(Dataset entries)
++++++

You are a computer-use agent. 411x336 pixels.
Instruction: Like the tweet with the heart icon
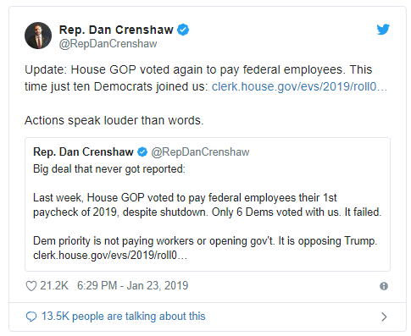[31, 286]
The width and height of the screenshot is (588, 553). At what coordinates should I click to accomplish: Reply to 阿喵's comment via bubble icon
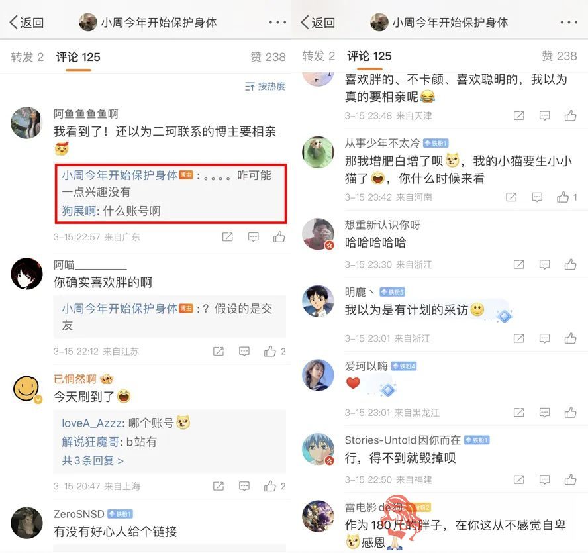pos(244,351)
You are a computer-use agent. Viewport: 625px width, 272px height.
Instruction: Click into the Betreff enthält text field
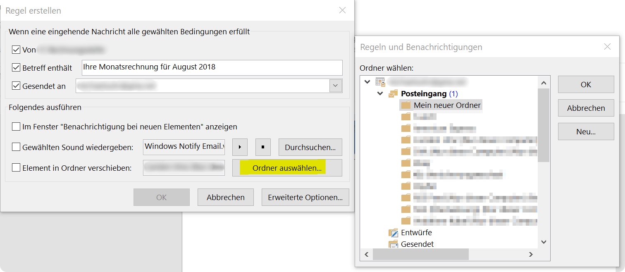pyautogui.click(x=212, y=67)
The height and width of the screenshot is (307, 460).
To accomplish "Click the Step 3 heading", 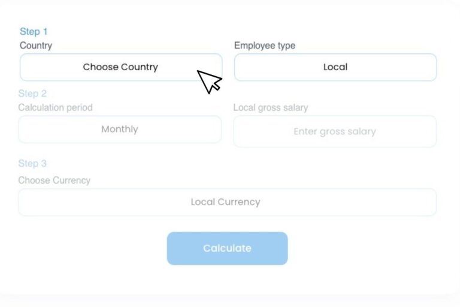I will tap(32, 164).
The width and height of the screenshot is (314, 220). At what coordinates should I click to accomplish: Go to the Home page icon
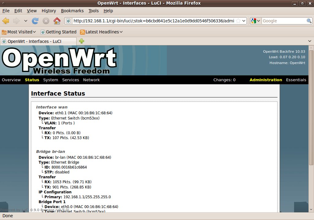57,21

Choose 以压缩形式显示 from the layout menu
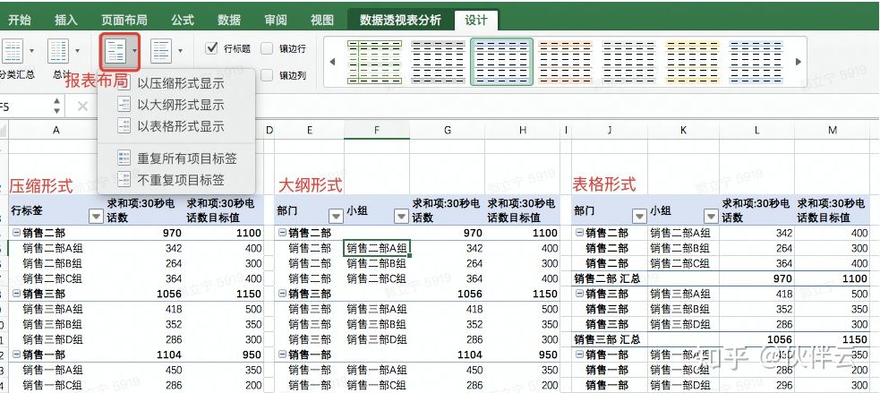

++++++

Lines with "computer" in the records above: copy every one of them.

You are a computer-use agent. 411x336 pixels.
You are a computer-use agent. Viewport: 625px width, 272px height.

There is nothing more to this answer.